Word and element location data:
- - - - - - -

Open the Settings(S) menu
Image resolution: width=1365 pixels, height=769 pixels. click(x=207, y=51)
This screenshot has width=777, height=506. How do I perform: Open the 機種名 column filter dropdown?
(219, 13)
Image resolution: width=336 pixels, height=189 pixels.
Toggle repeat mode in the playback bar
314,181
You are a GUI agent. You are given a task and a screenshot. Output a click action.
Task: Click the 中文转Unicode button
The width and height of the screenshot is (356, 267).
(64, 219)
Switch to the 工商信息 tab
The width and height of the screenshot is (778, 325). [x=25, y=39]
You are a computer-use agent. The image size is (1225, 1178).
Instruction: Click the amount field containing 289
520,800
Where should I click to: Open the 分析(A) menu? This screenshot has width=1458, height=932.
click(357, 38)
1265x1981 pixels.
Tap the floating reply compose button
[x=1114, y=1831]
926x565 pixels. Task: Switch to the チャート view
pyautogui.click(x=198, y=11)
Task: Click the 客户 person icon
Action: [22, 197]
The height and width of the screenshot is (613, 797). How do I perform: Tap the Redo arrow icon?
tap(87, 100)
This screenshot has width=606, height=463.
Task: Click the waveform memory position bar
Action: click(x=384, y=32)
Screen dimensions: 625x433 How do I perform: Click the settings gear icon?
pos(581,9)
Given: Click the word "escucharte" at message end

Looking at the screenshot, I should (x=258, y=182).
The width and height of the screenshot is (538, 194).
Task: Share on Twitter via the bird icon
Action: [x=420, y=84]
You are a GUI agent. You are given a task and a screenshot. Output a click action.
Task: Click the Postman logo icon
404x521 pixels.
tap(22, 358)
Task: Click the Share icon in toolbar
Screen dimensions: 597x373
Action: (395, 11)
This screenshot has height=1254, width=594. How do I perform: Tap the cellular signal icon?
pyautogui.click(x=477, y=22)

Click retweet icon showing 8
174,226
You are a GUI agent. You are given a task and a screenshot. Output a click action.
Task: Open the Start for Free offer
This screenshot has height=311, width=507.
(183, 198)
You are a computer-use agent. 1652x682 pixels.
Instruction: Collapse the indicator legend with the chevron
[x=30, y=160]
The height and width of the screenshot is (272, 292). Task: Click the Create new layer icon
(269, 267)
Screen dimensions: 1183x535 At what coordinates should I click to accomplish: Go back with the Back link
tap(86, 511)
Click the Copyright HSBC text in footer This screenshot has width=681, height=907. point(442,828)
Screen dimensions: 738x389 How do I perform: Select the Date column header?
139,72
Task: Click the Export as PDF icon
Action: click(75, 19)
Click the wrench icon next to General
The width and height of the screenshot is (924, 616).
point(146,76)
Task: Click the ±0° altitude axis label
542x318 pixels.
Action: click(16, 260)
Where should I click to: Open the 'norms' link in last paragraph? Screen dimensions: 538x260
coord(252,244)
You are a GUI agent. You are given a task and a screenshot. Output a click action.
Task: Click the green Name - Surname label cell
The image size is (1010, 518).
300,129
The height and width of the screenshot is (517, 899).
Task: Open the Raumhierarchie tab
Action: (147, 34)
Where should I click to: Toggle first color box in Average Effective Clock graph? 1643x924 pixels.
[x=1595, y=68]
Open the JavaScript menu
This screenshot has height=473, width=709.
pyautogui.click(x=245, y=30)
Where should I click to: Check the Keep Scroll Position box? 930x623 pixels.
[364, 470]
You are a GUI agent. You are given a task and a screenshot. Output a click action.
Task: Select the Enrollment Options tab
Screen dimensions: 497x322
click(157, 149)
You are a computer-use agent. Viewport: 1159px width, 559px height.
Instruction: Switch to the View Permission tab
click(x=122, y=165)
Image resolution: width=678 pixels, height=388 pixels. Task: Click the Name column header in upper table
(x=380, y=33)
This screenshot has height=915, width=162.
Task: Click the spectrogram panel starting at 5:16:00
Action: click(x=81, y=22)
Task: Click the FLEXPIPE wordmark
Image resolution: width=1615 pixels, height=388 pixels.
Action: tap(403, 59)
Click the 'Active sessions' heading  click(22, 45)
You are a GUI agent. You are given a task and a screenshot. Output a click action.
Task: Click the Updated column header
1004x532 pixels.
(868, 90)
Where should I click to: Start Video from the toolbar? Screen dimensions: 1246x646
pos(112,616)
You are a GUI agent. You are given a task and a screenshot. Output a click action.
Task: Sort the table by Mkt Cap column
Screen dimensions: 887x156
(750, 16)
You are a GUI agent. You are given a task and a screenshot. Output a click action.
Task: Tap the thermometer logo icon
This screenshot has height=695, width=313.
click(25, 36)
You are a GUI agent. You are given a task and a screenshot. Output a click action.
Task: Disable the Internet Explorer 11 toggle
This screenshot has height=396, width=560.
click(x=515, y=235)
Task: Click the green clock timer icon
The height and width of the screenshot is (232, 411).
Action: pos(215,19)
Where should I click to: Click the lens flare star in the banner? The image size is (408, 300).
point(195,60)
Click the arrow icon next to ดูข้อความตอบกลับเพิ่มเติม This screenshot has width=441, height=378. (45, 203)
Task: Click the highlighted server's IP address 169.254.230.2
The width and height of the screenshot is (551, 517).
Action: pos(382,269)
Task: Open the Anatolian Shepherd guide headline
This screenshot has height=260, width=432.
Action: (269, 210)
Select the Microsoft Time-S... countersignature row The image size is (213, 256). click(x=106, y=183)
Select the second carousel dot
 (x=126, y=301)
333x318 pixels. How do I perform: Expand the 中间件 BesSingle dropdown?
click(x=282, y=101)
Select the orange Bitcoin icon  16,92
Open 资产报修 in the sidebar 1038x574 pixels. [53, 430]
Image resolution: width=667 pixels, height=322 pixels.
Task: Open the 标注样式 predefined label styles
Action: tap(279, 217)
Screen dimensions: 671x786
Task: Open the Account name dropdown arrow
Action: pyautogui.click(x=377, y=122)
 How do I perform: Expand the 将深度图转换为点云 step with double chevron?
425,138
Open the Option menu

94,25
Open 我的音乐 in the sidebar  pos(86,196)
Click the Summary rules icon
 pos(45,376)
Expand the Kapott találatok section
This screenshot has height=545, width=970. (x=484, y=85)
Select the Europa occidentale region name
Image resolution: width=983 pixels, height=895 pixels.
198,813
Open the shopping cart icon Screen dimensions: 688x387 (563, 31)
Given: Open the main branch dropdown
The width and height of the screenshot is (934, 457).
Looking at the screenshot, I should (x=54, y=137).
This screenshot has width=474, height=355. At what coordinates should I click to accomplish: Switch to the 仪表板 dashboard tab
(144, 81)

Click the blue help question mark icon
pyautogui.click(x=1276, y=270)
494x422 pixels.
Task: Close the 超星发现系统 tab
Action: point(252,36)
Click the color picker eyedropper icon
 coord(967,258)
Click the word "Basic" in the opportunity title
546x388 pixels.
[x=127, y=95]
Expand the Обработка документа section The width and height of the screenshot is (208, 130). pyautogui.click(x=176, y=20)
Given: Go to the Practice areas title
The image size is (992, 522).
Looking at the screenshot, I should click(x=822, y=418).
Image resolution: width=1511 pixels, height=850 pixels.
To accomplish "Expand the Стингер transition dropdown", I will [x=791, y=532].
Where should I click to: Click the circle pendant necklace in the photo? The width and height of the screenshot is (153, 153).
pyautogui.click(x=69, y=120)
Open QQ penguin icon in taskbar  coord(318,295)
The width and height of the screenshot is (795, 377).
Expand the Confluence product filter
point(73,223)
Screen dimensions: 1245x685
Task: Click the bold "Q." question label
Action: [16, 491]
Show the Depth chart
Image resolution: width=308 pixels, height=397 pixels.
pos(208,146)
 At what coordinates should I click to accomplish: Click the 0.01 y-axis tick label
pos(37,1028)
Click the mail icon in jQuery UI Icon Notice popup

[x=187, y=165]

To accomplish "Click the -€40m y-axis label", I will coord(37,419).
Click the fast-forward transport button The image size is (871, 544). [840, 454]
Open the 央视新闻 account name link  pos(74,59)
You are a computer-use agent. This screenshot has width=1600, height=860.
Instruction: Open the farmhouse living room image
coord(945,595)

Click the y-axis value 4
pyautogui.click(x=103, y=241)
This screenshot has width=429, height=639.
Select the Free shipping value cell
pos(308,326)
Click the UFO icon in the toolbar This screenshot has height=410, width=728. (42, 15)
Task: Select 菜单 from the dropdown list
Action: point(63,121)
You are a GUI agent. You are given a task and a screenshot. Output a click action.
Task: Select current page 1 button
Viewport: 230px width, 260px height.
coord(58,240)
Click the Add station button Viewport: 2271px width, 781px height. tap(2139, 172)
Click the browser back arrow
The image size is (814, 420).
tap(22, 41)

- - - - - - -

Write out, word for word, the part of the records that opens with the line containing "Click the fast-forward" and runs through the end of the records.

Click the fast-forward transport button The image size is (871, 544). [840, 454]
Open the 央视新闻 account name link  pos(74,59)
You are a computer-use agent. This screenshot has width=1600, height=860.
Instruction: Open the farmhouse living room image
coord(945,595)

Click the y-axis value 4
pyautogui.click(x=103, y=241)
This screenshot has width=429, height=639.
Select the Free shipping value cell
pos(308,326)
Click the UFO icon in the toolbar This screenshot has height=410, width=728. (42, 15)
Task: Select 菜单 from the dropdown list
Action: point(63,121)
You are a GUI agent. You are given a task and a screenshot. Output a click action.
Task: Select current page 1 button
Viewport: 230px width, 260px height.
coord(58,240)
Click the Add station button Viewport: 2271px width, 781px height. tap(2139, 172)
Click the browser back arrow
The image size is (814, 420).
tap(22, 41)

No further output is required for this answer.